Apart from that, we also regulate a lot of private companies to be neutral. Your power utility may be private but can’t deplatform you. Telecom carriers are similar. Social media companies are just common carriers and public utilities that have avoided regulation so far with careful political donations. Payment companies (Visa, MasterCard, Stripe, PayPal, and yes, GoFundMe) are all just basic payment utilities and should also be treated as public utilities in many ways even if they remain private otherwise.

1 comments

>In a free society, businesses shouldn’t be able to suppress or punish customers for their political views.

>We just need to make political viewpoint a protected class as well.

I have not gasped at the outlandishness of an HN post in some time.

GoFundMe is not a grocer, or a transit provider. It isn't a power company. It is a luxury service in a free market with low capital requirements.

Under no circumstance should arbitrary businesses be required to cater to people of all political persuasions.

Protected classes exist based on attributes of ourselves which are immutable. You can't change being a woman, being old, or being a particular ethnic group. You certainly "choose" your political opinions.

> >We just need to make political viewpoint a protected class as well.

> I have not gasped at the outlandishness of an HN post in some time.

How else can a democratic republic preserve the diversity of viewpoints required for such a society to function? This really shouldn't be a controversial idea.

Differences of opinion are not only okay, they are essential!

Should a conservative landlord be able to evict anyone who voted for a progressive? Or deny renting in the first place?

> Protected classes exist based on attributes of ourselves which are immutable. You can't change being a woman,

I can't phrase this any less provocatively... Are you saying that all rights against discrimination end if one has a gender transition because it's no longer immutable? I really don't think immutability is the right line to use to decide who gets rights.

Religious belief is protected, and also mutable. Ask me how I know. Political affiliation needs the same protection.

Should a conservative landlord be able to evict anyone who voted for a progressive? Or deny renting in the first place?

No, but housing is already protected. How can you possibly think GoFundMe and housing/food are the same thing?

I simply struggle to understand why a decent person should have to serve someone who wants to kill minorities, or who wants to end democratic government in this country.

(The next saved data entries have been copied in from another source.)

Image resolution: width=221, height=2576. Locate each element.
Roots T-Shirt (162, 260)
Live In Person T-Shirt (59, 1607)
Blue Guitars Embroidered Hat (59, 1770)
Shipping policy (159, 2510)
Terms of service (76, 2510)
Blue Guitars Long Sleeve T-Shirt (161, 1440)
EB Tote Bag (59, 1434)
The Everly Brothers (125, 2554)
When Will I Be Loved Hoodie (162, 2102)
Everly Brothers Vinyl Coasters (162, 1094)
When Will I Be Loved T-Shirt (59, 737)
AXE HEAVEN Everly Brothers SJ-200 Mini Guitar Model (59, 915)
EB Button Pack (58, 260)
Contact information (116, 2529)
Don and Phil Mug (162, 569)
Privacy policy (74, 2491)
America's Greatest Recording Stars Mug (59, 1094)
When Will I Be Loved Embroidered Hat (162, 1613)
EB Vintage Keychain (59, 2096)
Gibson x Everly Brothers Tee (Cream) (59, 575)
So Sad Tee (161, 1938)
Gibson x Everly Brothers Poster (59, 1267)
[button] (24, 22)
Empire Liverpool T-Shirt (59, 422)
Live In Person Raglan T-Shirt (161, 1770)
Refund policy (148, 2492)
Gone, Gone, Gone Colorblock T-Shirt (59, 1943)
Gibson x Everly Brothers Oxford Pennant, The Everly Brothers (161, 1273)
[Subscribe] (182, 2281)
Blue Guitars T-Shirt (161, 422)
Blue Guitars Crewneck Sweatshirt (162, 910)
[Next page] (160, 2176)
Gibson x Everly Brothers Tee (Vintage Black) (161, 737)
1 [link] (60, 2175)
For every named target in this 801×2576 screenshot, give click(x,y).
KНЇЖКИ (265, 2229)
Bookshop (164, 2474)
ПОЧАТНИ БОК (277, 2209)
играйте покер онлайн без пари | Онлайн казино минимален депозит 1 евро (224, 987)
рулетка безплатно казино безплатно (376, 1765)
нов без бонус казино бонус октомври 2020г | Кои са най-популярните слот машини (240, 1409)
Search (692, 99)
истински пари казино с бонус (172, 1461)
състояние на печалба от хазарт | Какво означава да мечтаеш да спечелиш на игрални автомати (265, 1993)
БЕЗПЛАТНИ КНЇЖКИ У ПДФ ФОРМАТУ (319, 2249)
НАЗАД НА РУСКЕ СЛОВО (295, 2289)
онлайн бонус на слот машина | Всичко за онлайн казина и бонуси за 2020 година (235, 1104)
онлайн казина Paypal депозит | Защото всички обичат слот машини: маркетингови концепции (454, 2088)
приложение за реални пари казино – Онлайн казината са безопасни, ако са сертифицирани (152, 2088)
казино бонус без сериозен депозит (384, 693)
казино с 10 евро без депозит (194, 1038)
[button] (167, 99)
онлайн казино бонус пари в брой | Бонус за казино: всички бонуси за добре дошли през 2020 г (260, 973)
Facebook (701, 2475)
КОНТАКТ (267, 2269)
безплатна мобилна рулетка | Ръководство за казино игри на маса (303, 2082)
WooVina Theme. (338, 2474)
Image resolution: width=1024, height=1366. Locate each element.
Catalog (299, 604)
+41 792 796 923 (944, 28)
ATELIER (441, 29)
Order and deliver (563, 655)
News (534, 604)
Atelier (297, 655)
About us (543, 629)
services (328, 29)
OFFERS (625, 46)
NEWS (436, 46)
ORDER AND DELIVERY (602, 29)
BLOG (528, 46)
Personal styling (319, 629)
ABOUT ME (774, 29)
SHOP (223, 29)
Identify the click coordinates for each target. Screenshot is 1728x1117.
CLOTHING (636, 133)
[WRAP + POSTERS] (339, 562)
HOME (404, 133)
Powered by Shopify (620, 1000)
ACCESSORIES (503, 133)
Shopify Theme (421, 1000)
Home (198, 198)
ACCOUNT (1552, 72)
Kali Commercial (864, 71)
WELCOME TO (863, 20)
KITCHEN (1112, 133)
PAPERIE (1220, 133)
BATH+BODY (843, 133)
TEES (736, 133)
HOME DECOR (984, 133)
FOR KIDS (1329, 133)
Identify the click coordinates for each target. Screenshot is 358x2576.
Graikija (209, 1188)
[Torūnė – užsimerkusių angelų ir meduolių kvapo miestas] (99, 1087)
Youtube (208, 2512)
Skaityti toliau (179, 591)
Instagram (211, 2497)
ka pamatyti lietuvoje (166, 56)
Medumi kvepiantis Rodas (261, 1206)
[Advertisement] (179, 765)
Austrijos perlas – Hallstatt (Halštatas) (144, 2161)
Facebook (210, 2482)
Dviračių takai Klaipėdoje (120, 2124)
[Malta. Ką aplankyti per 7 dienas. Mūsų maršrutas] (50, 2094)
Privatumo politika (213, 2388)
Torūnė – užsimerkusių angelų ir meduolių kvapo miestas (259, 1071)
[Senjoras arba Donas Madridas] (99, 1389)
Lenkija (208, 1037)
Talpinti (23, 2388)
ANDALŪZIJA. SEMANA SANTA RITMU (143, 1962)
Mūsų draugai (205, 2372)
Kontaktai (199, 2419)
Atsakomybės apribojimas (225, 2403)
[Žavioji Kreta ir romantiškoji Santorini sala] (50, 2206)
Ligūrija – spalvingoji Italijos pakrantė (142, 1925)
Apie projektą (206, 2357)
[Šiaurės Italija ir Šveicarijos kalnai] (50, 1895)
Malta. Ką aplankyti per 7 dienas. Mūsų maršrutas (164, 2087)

Furthermore, you act like if you don't enact this protection you're defending, no one will serve people of different political opinions. The truth is you're making a mountain out of an anthill. Most places serve people of differing political views. I go to a bar with a "Fuck Greg Abbott" sign at the front of the bar, and they'll happily serve a Conservative as long as they aren't being hateful. I happen to go to a bar owned by a Trumpian, anti-worker, anti-vax conservative (I happen to respect some of the bartenders, and the food is good). I am allowed to eat there despite the lack of your proposed legislation.

P.S.

>How else can a democratic republic preserve the diversity of viewpoints required for such a society to function?

It's functioned for close to 250 years, and the more I read American history, the more I realize that the current tumult and animosity is actually the norm, and the "peace" of the postwar period was the outlier.

That's a misunderstanding of what the transition is - the transition is on how the gender is presented, not the underlying gender.

That's not to say immutability is a great method to determine rights. Mind you, I don't think political affiliation needs such protections. Freedom of expression and association already handle interactions with political affiliation. The government guarantees your ability to have a political opinion, but not for other people respect it or to help you promote it. What people do with their business is still part of their view points - the real solution is to decentralize power more, so that even if you get thrown out for your political opinion, you can always work somewhere else that likes your politics

Yeah, I despise general deplatforming, but "mandating that businesses accept everyone no matter the politics" is just as bad. Not everything needs a law.